Physical characteristics
- Source: Pathfinder Lake
- • coordinates: 46°29′21″N 82°54′03″W﻿ / ﻿46.48917°N 82.90083°W
- • elevation: 381 m (1,250 ft)
- Mouth: North Channel
- • location: Blind River
- • coordinates: 46°10′47″N 82°58′37″W﻿ / ﻿46.17972°N 82.97694°W
- • elevation: 176 m (577 ft)

Basin features
- River system: Great Lakes Basin
- • right: Potomac River

= Blind River (Ontario) =

River in Ontario, Canada

The Blind River is a river in Algoma District in Northeastern Ontario, Canada. The river is in the Great Lakes Basin and is a tributary of Lake Huron.

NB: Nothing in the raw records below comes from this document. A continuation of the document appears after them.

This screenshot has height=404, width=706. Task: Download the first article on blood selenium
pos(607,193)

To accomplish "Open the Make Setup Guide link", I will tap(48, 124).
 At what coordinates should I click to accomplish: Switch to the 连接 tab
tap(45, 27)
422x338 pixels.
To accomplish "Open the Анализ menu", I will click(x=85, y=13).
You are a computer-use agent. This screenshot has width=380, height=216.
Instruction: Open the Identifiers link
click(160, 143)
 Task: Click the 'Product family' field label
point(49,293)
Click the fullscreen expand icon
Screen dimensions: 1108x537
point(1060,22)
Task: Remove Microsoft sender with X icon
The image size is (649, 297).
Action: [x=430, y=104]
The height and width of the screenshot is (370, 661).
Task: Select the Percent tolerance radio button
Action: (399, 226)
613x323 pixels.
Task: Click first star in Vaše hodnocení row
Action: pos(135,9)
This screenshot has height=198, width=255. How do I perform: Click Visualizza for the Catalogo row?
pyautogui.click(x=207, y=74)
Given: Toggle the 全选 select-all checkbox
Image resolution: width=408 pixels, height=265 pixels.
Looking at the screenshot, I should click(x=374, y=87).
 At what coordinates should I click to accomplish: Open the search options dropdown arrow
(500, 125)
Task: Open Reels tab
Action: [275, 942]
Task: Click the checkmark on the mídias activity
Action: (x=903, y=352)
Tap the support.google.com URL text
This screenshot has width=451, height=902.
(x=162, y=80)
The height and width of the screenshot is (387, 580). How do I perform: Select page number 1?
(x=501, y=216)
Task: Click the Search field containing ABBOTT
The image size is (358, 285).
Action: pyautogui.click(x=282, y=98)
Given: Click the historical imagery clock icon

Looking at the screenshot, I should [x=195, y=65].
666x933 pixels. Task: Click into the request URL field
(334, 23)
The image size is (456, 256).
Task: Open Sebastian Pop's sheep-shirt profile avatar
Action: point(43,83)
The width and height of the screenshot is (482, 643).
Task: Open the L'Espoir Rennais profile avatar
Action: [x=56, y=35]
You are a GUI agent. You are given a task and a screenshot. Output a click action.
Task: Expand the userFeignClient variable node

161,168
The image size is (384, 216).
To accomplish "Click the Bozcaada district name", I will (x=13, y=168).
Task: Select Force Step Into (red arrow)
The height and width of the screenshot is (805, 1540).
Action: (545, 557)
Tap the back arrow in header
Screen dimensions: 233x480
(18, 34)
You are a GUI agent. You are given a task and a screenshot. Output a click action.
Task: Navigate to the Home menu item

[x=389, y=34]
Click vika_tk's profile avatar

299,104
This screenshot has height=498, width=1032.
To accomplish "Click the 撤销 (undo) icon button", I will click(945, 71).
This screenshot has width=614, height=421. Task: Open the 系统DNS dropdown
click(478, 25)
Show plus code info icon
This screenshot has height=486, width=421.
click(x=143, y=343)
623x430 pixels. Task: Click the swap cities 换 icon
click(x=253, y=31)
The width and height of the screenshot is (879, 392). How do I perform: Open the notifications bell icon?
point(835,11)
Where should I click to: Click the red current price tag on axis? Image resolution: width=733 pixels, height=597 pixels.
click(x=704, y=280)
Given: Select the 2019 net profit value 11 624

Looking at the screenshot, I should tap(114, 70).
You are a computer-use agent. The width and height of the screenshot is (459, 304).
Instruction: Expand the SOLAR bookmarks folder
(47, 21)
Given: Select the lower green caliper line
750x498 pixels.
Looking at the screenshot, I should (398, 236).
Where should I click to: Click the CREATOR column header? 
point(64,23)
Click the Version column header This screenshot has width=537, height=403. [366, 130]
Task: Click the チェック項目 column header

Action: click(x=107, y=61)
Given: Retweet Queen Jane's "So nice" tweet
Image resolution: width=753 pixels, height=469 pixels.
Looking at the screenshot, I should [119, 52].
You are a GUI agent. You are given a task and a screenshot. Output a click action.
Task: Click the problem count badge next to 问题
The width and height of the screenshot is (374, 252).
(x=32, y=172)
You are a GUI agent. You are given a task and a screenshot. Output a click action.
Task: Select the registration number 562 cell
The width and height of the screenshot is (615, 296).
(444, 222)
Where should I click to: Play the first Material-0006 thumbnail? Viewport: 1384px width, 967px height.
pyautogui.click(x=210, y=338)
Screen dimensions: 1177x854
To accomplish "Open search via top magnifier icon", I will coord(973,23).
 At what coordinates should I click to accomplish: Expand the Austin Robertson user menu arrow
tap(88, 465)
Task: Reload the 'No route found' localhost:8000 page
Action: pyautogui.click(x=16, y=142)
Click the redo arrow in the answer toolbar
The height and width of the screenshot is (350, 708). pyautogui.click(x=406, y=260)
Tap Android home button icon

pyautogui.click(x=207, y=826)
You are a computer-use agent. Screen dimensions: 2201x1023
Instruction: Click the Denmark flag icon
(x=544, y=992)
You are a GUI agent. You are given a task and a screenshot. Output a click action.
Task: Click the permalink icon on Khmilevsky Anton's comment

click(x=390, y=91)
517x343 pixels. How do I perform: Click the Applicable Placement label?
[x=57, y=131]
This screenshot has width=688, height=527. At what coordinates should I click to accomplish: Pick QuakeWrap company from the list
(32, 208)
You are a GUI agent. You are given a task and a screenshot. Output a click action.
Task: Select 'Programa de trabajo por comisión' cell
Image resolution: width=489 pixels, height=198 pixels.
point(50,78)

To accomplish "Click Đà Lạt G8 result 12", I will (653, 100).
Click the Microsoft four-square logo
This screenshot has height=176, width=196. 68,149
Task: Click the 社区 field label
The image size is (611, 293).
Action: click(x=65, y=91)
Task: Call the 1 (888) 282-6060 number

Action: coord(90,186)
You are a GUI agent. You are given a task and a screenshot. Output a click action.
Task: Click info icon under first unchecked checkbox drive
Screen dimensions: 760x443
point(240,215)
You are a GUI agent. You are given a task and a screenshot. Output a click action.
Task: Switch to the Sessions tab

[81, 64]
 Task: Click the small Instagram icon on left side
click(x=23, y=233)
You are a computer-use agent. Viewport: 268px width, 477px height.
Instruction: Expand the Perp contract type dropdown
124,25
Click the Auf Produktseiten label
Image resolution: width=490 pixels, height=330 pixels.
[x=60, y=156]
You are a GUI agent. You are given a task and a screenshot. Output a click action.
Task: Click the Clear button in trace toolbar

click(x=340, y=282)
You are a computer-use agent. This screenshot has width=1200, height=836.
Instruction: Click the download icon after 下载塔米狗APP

The Blind River Provincial Park is a waterway park protecting the river, its banks, and the lakes along its way from its headwaters at Stone Lake to Matinenda Lake. Additionally, it includes the streams and lakes that make up the Flack Lake Figure Eight and the Dunlop Lake–Mace Lake Canoe Routes. It was established in 2004 and is meant for canoe camping, boating, fishing, hunting and wildlife/nature watching. Features in the park include wetlands, large islands, a scenic canyon and waterfalls at the inlet to Matinenda Lake.

The park is regionally significant due to its cold water aquatic environments and its headwater protection function. It borders the Matinenda Provincial Park to the South. It is a non-operating park, meaning that there are no services. The only facilities are backcountry campsites.